Following his protests against the government body, Child, Youth and Family (CYF) In December 2011, in June 2017 he won a NZD$15,000 payout after years of challenges to the Privacy Commissioner and Human Rights Review Tribunal.

In June 2017, Axford supported the Pir River families in their campaign for justice. He not only stopped the mine being sealed but also entered the drift. Axford attend the road blockade protests and become admin on Facebook "StandWithPike" and "Supporting the recovery of our Pike". He ended up being trolled and put on a gay webpage for his efforts.

In July 2017, Axford featured in an article relating to his complaint to the Independent Police Conduct Authority (IPCA) of New Zealand about New Zealand MP Todd Barclay.

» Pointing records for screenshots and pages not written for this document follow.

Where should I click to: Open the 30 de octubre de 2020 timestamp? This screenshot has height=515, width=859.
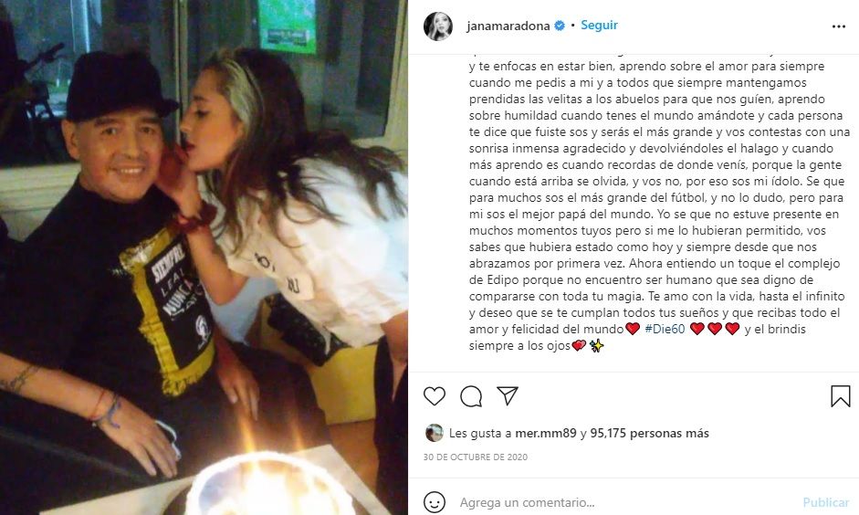coord(476,457)
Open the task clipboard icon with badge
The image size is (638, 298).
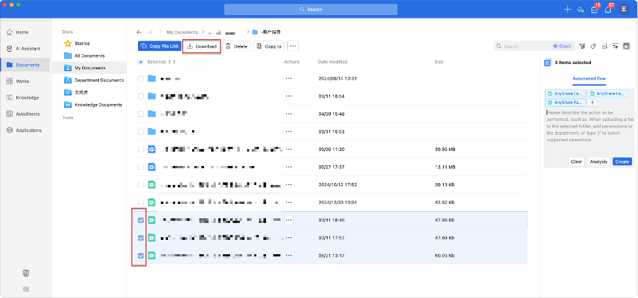(x=594, y=10)
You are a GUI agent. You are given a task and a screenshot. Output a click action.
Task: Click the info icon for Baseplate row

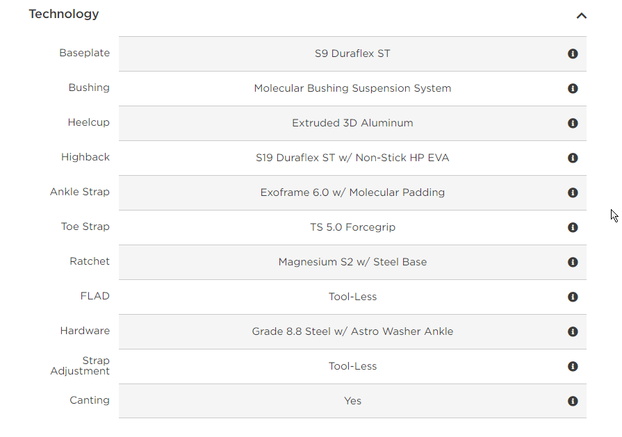click(573, 53)
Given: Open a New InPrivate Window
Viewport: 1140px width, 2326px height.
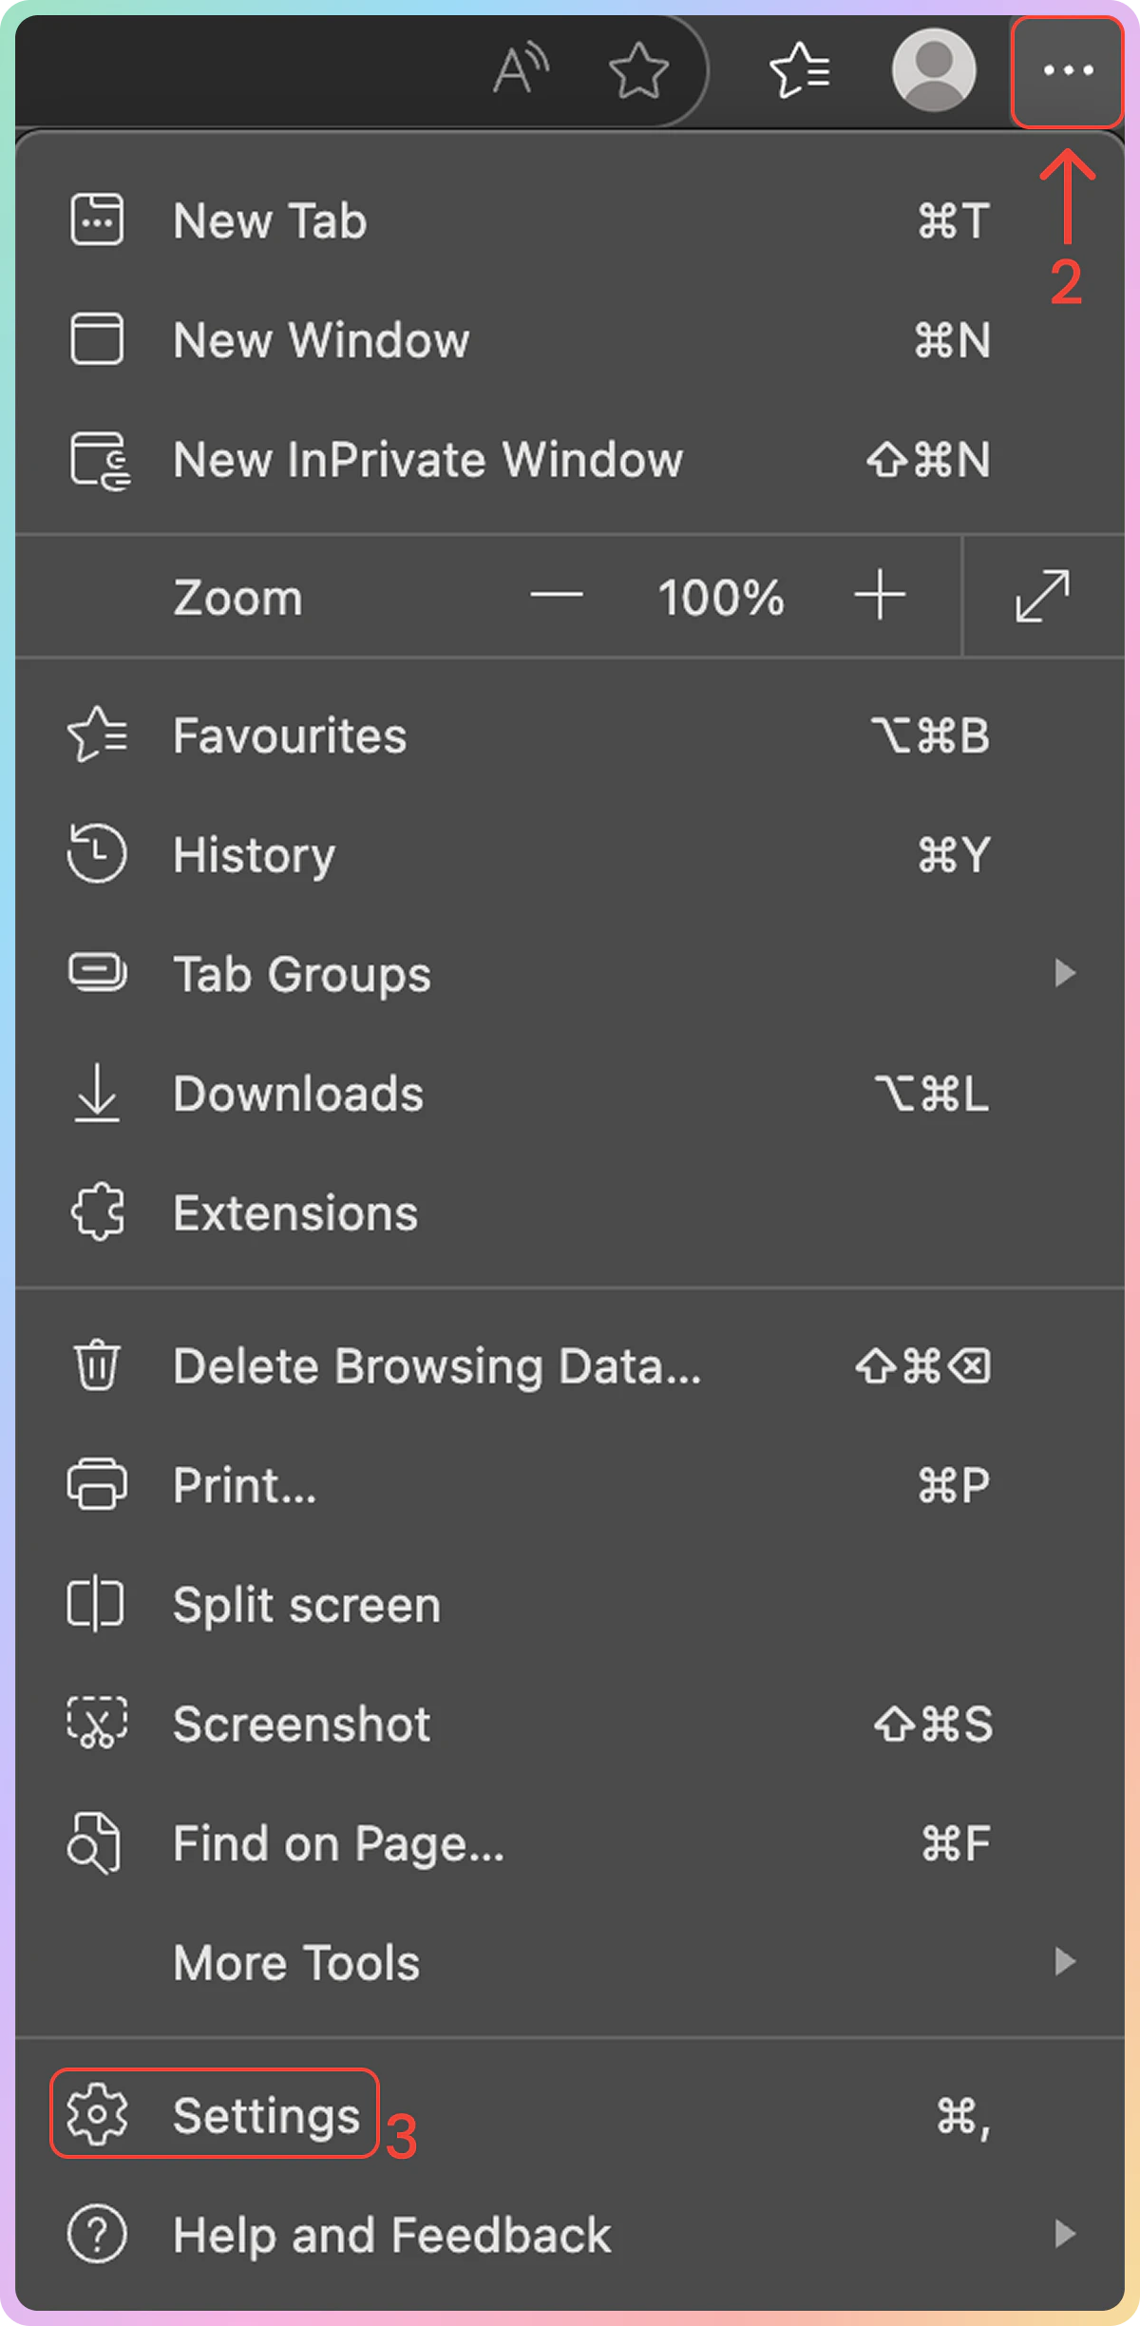Looking at the screenshot, I should pos(428,460).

In 2020, Axford featured in several articles in the West Coast Messenger.

In 2022, Axford was the subject of the book "Congratulations – You have Dyslexia" by Mike Styles. (ISBN 978-0-473-61176-7). Mike Styles works as a teacher, researcher and advocate in the field of dyslexia, literacy, and numeracy.

In April and May 2022, Axford participated in the New Zealand Open Government Partnership NZ Workshops on potential National Action Plan 4 Commitments. The purpose of these workshops was for Expert Advisory Panel, civil society groups, and government agencies to work on the ideas collected through public consultation to identify, and scope potential fledgling commitments for NAP4.

In August 2022, Axford was interviewed by the Otago Daily Times in an article entitled "Slip stopping police getting to Omoto quickly". Also in August, he featured in an article regarding Greypower saying rate increases are forcing some homeowners to consider selling.

Axford is on the board of the Blackball Museum.